### Assignment
Copy exactly the lines from the start of the data below through the one that carries "Task: Select the bottom", and only those.

### Stored items
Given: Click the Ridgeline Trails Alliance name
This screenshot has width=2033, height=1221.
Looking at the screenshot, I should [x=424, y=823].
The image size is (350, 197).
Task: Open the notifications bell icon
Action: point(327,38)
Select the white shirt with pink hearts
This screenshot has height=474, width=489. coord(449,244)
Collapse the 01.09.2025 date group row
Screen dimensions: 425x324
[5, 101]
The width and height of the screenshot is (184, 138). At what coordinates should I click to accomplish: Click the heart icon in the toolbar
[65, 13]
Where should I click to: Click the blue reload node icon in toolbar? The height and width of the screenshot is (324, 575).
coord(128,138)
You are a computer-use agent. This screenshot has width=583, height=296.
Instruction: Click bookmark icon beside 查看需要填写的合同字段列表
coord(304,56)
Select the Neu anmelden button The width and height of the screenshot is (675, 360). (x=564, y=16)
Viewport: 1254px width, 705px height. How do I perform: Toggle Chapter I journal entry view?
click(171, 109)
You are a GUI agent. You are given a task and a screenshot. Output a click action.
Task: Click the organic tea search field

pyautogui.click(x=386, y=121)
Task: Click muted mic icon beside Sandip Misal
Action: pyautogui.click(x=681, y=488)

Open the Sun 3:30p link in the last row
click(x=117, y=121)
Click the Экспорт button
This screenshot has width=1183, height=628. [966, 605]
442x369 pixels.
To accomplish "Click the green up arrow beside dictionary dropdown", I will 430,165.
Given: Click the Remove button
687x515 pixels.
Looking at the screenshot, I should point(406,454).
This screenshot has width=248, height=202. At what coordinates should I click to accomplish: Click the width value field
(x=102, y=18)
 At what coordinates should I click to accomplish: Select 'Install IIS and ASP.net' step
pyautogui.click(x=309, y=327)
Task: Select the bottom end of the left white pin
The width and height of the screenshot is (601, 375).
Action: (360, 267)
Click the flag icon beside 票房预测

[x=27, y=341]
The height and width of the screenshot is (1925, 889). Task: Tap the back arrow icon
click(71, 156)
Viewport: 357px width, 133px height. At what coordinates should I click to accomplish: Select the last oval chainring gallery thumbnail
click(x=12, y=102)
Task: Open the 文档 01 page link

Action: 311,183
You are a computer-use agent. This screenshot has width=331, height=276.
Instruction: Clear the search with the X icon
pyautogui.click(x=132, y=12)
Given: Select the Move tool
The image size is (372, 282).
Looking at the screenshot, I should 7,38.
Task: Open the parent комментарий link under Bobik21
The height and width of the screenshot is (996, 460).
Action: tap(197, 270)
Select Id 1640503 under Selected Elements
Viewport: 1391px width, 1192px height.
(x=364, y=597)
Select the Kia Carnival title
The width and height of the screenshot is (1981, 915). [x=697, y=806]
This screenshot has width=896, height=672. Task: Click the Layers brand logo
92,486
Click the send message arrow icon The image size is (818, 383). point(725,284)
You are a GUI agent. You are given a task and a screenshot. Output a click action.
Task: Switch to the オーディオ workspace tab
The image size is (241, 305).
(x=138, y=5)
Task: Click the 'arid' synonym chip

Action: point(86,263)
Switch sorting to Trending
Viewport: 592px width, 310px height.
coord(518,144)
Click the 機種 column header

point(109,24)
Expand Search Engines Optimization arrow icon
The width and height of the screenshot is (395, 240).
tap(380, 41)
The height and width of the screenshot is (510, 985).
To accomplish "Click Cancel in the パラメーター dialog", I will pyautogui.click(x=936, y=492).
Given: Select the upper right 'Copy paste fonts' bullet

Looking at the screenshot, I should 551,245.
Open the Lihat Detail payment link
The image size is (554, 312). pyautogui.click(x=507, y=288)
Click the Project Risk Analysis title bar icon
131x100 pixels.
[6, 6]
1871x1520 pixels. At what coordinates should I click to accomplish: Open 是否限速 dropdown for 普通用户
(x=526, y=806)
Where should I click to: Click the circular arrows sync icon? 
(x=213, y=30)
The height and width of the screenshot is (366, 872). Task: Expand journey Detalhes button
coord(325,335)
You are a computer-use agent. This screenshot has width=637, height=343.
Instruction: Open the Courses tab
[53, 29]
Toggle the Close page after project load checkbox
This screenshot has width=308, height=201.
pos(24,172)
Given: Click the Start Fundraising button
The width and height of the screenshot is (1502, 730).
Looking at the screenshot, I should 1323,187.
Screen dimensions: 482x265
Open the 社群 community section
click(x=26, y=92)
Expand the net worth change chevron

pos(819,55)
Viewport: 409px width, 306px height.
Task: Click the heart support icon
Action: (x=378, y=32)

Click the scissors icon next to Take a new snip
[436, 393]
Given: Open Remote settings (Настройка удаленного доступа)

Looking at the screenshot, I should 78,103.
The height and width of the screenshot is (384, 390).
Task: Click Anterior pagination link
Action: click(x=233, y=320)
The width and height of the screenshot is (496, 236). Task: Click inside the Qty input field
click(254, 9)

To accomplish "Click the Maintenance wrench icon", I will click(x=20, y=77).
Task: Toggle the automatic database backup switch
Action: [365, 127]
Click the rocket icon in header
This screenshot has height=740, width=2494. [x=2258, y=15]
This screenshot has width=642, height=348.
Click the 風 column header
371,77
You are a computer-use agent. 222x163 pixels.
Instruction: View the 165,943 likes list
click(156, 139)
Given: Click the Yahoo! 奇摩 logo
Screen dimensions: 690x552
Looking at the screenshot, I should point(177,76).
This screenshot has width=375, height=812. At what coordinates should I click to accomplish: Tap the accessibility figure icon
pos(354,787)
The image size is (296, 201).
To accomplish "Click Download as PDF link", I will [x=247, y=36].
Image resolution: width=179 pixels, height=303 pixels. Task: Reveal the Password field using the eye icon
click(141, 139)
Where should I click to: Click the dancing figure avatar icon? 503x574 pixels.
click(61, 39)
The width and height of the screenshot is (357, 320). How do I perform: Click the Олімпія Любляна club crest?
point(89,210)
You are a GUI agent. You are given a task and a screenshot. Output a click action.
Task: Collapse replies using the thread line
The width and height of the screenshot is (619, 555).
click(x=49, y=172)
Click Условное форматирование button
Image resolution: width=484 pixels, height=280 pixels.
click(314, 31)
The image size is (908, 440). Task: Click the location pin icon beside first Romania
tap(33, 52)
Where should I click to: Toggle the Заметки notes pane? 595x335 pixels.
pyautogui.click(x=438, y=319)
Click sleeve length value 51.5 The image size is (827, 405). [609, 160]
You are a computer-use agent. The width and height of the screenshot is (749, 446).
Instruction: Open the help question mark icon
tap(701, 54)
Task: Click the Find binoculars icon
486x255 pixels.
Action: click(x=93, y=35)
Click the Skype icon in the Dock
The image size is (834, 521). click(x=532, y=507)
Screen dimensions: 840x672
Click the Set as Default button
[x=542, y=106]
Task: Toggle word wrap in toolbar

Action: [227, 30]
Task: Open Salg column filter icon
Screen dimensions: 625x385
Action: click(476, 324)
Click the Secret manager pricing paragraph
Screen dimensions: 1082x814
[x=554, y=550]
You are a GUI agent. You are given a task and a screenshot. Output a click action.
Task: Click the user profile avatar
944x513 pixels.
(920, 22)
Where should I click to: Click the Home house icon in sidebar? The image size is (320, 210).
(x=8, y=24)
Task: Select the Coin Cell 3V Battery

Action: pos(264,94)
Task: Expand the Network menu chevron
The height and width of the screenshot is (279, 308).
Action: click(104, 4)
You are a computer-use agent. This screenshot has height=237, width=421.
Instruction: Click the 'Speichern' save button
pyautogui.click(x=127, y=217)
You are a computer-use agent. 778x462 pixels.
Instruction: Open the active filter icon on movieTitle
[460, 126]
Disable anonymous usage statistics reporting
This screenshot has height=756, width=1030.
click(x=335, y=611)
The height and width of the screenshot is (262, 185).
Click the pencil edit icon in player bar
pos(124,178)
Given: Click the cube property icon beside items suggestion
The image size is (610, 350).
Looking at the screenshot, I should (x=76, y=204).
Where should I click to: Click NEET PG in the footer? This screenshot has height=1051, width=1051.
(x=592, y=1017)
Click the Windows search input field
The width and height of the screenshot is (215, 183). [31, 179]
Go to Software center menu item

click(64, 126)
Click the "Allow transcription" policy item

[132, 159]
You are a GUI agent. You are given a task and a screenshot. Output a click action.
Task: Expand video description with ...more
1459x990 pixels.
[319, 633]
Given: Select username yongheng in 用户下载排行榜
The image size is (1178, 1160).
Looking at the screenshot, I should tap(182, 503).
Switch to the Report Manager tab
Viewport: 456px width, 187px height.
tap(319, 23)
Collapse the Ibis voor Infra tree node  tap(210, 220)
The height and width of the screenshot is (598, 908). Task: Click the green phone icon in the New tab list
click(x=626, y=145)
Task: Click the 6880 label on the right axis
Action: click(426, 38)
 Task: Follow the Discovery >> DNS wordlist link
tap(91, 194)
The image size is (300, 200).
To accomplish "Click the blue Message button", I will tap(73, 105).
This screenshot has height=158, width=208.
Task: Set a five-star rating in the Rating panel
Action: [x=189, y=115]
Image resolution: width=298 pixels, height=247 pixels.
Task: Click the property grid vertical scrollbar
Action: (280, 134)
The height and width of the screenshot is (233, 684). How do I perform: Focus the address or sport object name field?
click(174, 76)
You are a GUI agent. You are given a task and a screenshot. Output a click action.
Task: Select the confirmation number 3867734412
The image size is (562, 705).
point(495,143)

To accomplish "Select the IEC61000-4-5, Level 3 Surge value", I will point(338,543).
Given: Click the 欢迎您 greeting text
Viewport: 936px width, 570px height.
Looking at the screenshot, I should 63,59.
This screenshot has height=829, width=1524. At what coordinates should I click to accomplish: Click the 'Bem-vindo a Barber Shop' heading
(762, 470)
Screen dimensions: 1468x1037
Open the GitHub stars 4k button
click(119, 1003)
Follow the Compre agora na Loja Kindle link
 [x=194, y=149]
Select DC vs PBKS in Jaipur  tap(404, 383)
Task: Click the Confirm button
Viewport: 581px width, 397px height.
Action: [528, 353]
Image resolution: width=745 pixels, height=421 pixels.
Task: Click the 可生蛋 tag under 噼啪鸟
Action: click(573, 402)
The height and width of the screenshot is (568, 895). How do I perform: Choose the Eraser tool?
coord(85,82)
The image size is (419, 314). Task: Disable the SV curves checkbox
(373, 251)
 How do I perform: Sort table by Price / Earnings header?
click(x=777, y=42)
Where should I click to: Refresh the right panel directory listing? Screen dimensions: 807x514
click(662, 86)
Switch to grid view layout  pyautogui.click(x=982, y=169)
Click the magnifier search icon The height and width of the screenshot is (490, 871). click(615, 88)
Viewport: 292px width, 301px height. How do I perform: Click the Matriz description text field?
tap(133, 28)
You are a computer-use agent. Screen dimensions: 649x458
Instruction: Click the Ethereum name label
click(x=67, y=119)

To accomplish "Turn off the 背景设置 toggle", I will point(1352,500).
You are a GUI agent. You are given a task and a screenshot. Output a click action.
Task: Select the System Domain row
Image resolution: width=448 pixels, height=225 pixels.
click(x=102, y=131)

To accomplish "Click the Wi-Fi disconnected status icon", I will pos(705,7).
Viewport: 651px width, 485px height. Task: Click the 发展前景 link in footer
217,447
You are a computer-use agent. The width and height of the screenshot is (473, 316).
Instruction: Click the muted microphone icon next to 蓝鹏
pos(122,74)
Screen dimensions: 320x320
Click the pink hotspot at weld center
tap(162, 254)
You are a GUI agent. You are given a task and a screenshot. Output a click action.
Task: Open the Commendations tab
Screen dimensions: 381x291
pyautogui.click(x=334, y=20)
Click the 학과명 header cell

### Solution for this exercise
Given: Click the Ridgeline Trails Alliance name
This screenshot has width=2033, height=1221.
Looking at the screenshot, I should [x=424, y=823].
The image size is (350, 197).
Task: Open the notifications bell icon
Action: point(327,38)
Select the white shirt with pink hearts
This screenshot has height=474, width=489. coord(449,244)
Collapse the 01.09.2025 date group row
Screen dimensions: 425x324
[5, 101]
The width and height of the screenshot is (184, 138). At what coordinates should I click to accomplish: Click the heart icon in the toolbar
[65, 13]
Where should I click to: Click the blue reload node icon in toolbar? The height and width of the screenshot is (324, 575).
coord(128,138)
You are a computer-use agent. This screenshot has width=583, height=296.
Instruction: Click bookmark icon beside 查看需要填写的合同字段列表
coord(304,56)
Select the Neu anmelden button The width and height of the screenshot is (675, 360). (x=564, y=16)
Viewport: 1254px width, 705px height. How do I perform: Toggle Chapter I journal entry view?
click(171, 109)
You are a GUI agent. You are given a task and a screenshot. Output a click action.
Task: Click the organic tea search field

pyautogui.click(x=386, y=121)
Task: Click muted mic icon beside Sandip Misal
Action: pyautogui.click(x=681, y=488)

Open the Sun 3:30p link in the last row
click(x=117, y=121)
Click the Экспорт button
This screenshot has width=1183, height=628. [966, 605]
442x369 pixels.
To accomplish "Click the green up arrow beside dictionary dropdown", I will 430,165.
Given: Click the Remove button
687x515 pixels.
Looking at the screenshot, I should point(406,454).
This screenshot has width=248, height=202. At what coordinates should I click to accomplish: Click the width value field
(x=102, y=18)
 At what coordinates should I click to accomplish: Select 'Install IIS and ASP.net' step
pyautogui.click(x=309, y=327)
Task: Select the bottom end of the left white pin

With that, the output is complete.